The email, which amounted to barely a paragraph, left out the pension’s tumultuous internal shuffling over how to handle its investment strategy.

Texas-based Salient Partners had been managing the portfolio on the order of SDCERA CEO Brian White. But it hasn’t been a tenure without controversy. Rumblings from within the pension board, aimed at pushing for a new CIO, first started in September. Then in October, after an often heated five-hour-plus debate, the board voted 5-4 to keep Salient in. That meeting, which was video-taped and available for public viewing, highlighted deep divisions within the board about investment strategy, fees and complexity.

CEO White has said that Salient invested the pension’s assets as asked and that the portfolio was performing within acceptable ranges.

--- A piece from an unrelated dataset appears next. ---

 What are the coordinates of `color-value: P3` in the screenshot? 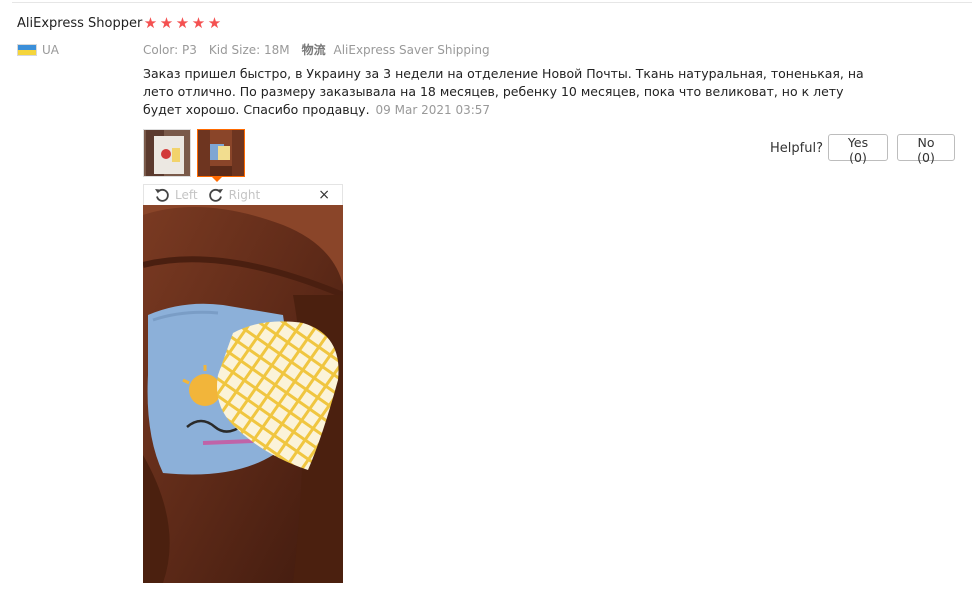 It's located at (190, 50).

Yet dissenters on the board said fees being paid to Salient were too high, and also noted a generous use of leverage. Salient has managed the portfolio since 2009, when it replaced an in-house CIO that was making just over $200,000 per year. Salient’s fees handily top that figure, extending into the millions and has grown as more pension positions are privatized and come from Salient.

The pension fund itself was also levered to the fullest extent – at one point all $10 billion of assets were put up as collateral to build out some $22 billion in total market exposure. This figure has now been cut in half, but factions of the board still contend that such high gearing was never approved, despite pension lawyers saying Salient had the authority to go ahead.

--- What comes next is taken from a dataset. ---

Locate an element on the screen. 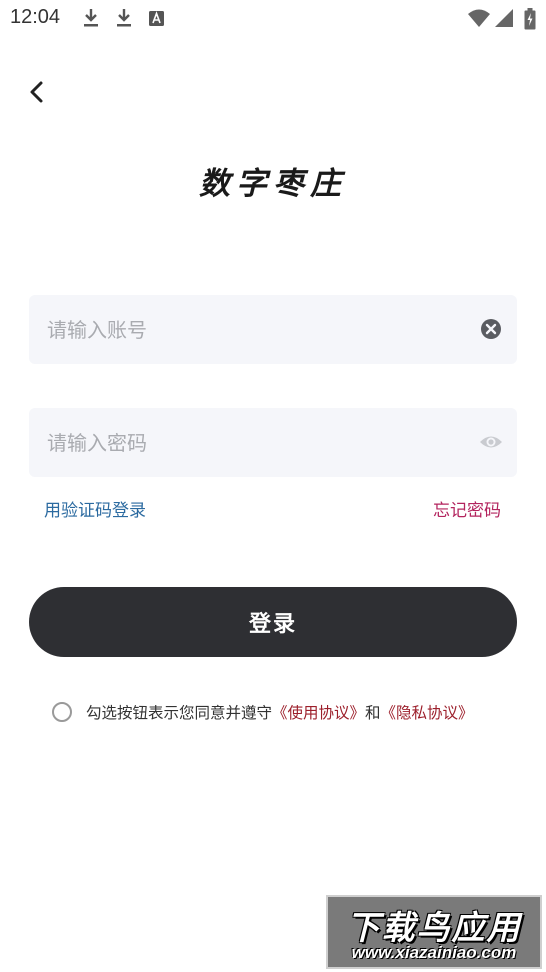  clear-icon is located at coordinates (491, 329).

Still, for all the uproar SDCERA’s performance has held out. Reaching $10 billion in AUM in July was a milestone for the fund, and according to the pension’s just released annual report, performance in the private equity sleeve of the portfolio has been strong, with returns in excess of 12 percent through the fourth quarter, and over 15 percent for the past three years. On a total portfolio basis, the fund exceeded the actuarial rate of return of 7.75 percent having generated a 13.44 percent net investment return for the fiscal year with record assets of $10.3 billion. A July decision by the pension to ramp up allocations to private credit also signalled a renewed interest in alternative investments and the capital markets.

The backstory leading to EFL’s three-line email is a surprising one in the normally conservative pension sphere, and it wouldn’t be surprising if the public fight among the board members hampered hiring. Despite that, reports suggest that as many as 10 firms have called about the position.